C'est qu'une spécialisation extrême crée des frontières épaisses, aussi infranchissables aux autres artistes et créateurs d'autres disciplines, qu'aux auditeurs, spectateurs ou lecteurs.
Notre civilisation industrielle, rationnelle, utilitariste, hyper-commerciale cherche l'excellence, la spécialisation, la qualité indiscutable qui pourra être partagée par le plus grand nombre. Or l'acte authentiquement créatif en général– me parait absolument contraire à cette perspective : non seulement il est perpétuellement discutable, mais il est aussi tellement indiscutable qu'il ne peut pas plaire à tout le monde. On peut même dire qu'il ne peut plaire qu'à très peu de monde, on peut même dire qu'il n'est pas là pour plaire à qui que ce soit. Il produit des actes et des objets non échangeables, non remboursables, non prévisibles... En gros, ils sont extraordinairement inaptes au monde actuel.
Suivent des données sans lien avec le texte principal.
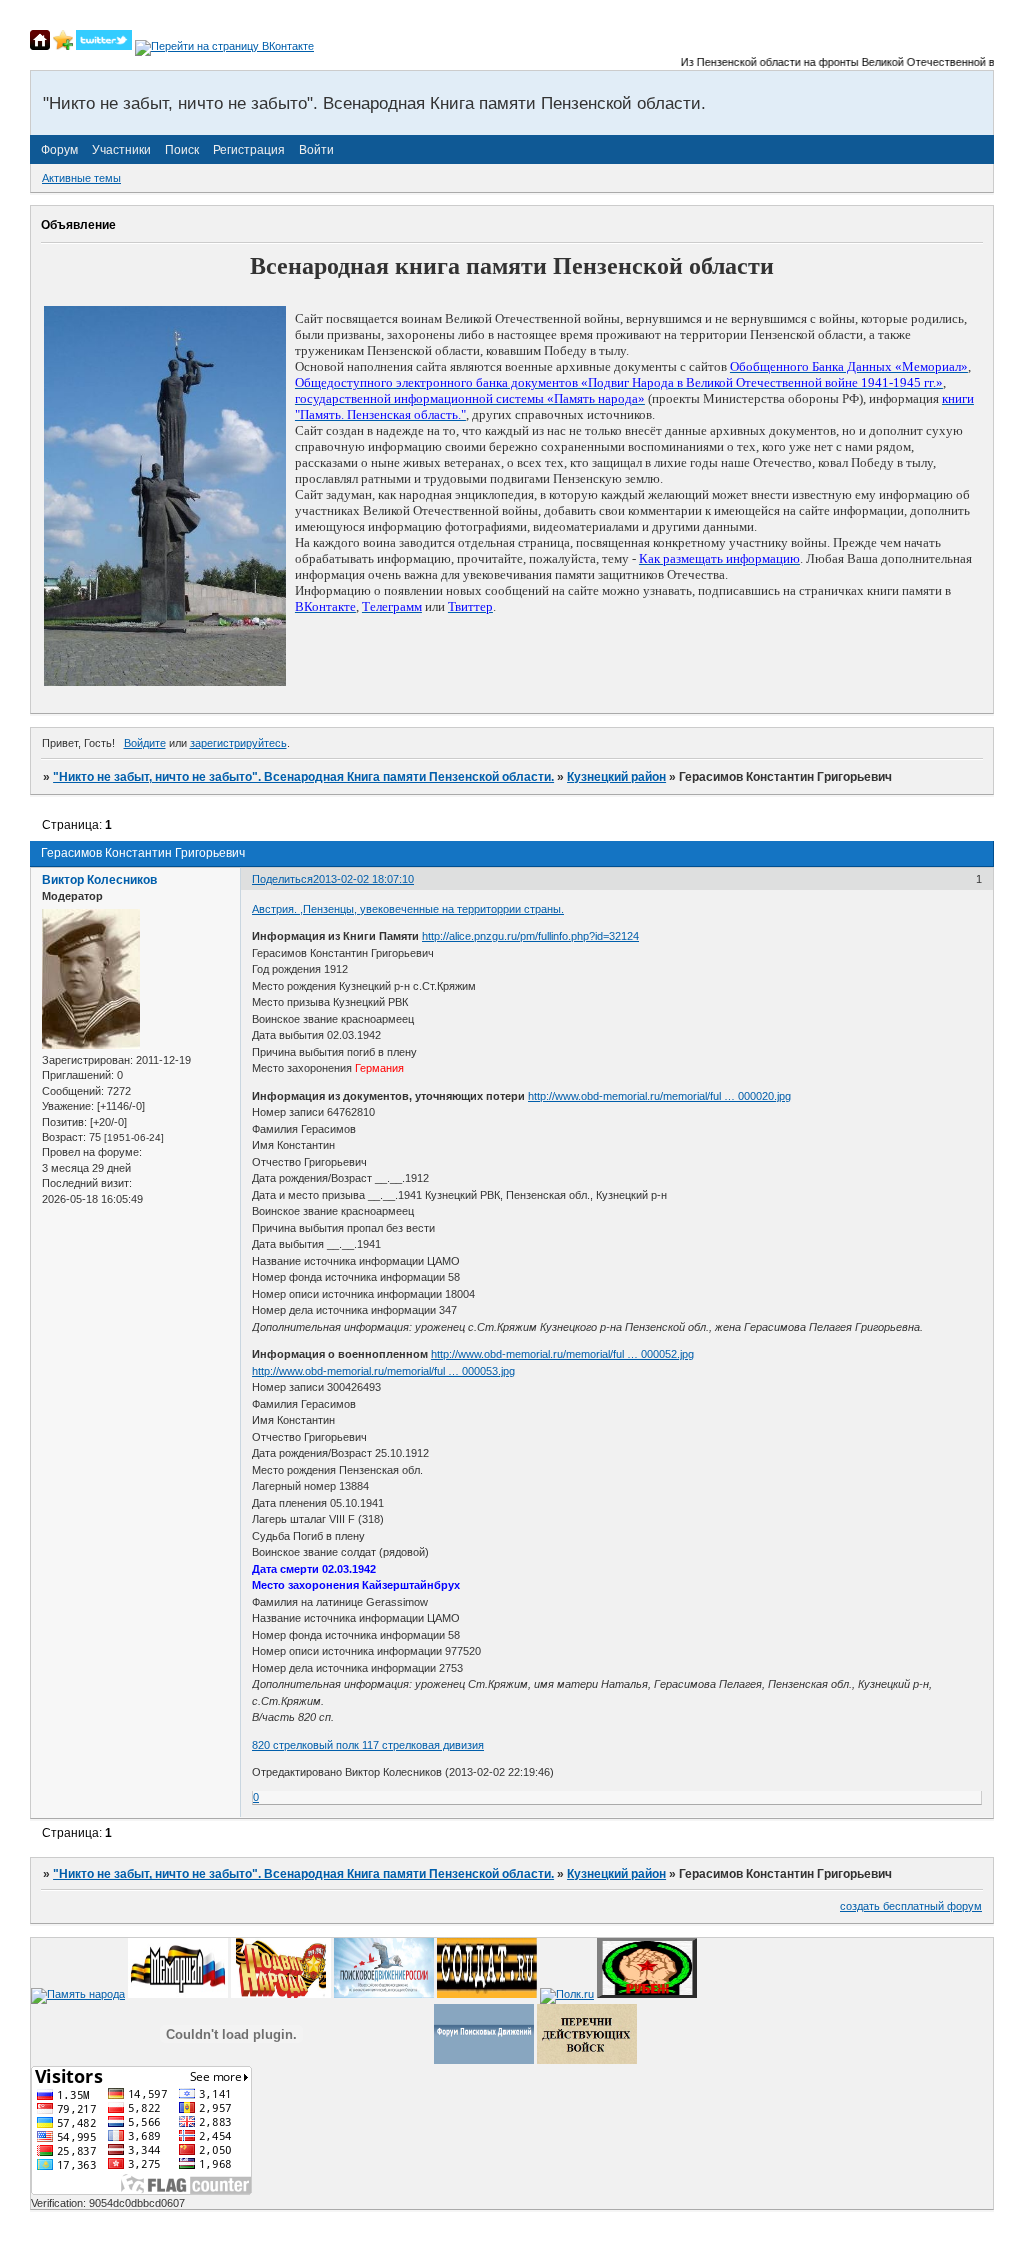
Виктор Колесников (99, 880)
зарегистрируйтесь (238, 743)
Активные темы (81, 178)
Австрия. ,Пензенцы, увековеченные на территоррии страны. (408, 909)
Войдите (145, 743)
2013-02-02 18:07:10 (363, 879)
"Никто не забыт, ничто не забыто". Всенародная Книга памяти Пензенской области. (303, 777)
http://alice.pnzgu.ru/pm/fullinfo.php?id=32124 (530, 936)
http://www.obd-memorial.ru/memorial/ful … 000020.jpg (659, 1096)
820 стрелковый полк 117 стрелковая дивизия (368, 1745)
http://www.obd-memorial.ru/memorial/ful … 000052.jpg (562, 1354)
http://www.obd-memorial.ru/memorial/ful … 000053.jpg (383, 1371)
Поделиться (282, 879)
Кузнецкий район (616, 777)
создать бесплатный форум (911, 1906)
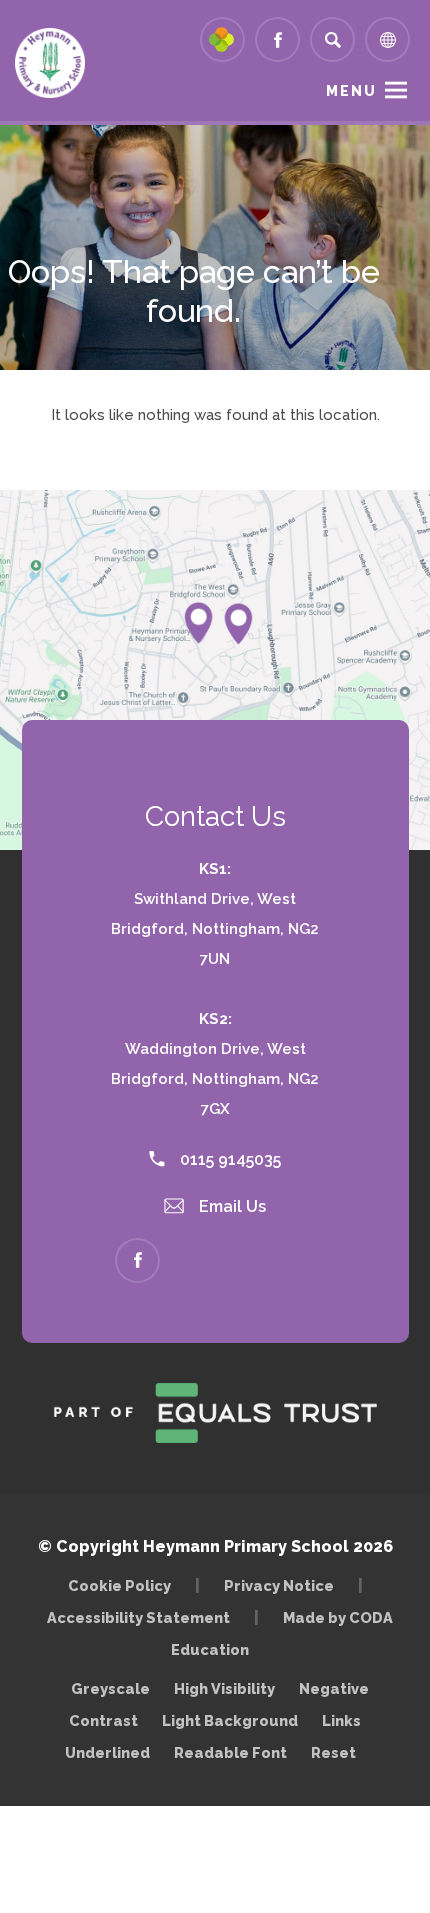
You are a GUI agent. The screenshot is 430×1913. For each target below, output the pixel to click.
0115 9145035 (228, 1159)
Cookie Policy (119, 1585)
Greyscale (110, 1688)
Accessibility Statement (138, 1617)
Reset (333, 1752)
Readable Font (230, 1752)
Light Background (230, 1720)
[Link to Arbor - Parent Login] (222, 39)
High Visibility (224, 1688)
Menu (351, 91)
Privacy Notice (279, 1585)
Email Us (230, 1206)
On peut, dans cette perspective, les chercher là où ils se manifestent le plus sûrement ; ce n'est certes pas à la télévision, qui est depuis longtemps la proie du commerce dans sa version pornographique, jamais dans les galeries, qui, sans aucun scrupule, mesurent la valeur d'un artiste à son potentiel commercial, et rarement dans les salles de concert, ou au conservatoire : n'est-il pas difficile de concilier les exigences artistiques et créatrices avec les contraintes (notamment financières) de production ?
Pourtant, des exemples existent, de personnes, de groupes, de genre dont l'activité (du moins ce qu'on peut en percevoir de l'extérieur) n'est tributaire d'aucune école, d'aucun mot d'ordre social, dont l'activité semble être née d'une impérieuse nécessité intérieure, comme l'absorption d'air ou de nourriture.
C'est à l'art brut, certainement, à quoi je veux faire référence.
Ce « commerce intérieur », passage d'aliments mentaux, cette épicerie intérieure, intime, peut être thérapeutique, comme pour Adolf Wölfli, soit qu'elle contribue à l'équilibre intérieur, (comme le Tchèque Karel Havliček, qui dessinait tous les jours pendant 2 heures, et qui, si les circonstances l'obligeaient à sauter un jour, dessinait 4 heures le lendemain), soit qu'elle établisse un lien entre l'auteur et un monde transcendant, un « Dieu » par exemple, ou le royaume des morts, pour les artistes médiumniques, ou l'inconscient, les souvenirs, les obsessions… pour tout autre créateur travaillant sur son fond propre.
Potraviny : Il s'agit bien, en dernière analyse, d'un déplacement, du glissement imprévu d'une activité vers une autre, qui permet cette libération.
Ce geste de libération, plus tard, se cristallise en obsession.
Jean Dubuffet, qui à soixante s'est mis à produire une musique extraordinaire, étonnante, et tous les artistes bruts qui sans l'ombre d'une ambition sociale, financière, (et parfois même sans besoin de reconnaissance narcissique) ont réalisé les plus magnifiques temples l'ont fait au prix d'un déplacement, du passage de leur activité principale vers la découverte d'un moyen d'expression, fut-il écrit, peint, sculpté, chanté, ou tout autre.
Potraviny, l'épicerie interne, le commerce avec ses propres besoins, avec ses propres obsessions, et non avec ceux dictés par une convention, une technique, une carrière ou un goût de l'époque, est un droit de naissance, un élan vital.
Cette épicerie interne s'oppose à celle, externe, de collaboration. On ne discutera pas des mérites ou des failles de collaborations artistiques, on se bornera à marquer la différence essentielle : celui qui fait plusieurs choses à la fois s'interdit, de fait, d'atteindre la perfection technique et formelle dans chaque domaine, mais s'autorise à y puiser une énergie et une appropriation qui fait passer la fin au-dessus des moyens.
Potraviny s'intéresse à ceux qui ont une activité créatrice personnelle, en dehors de toute préoccupation sociale, dans un autre champ que leur activité « officielle » ou habituelle.
On distinguera l'artiste naïf de l'artiste brut : le naïf admire les œuvres du passé, du répertoire, et, le dimanche après midi, s'emploie à les imiter, plus ou moins consciemment.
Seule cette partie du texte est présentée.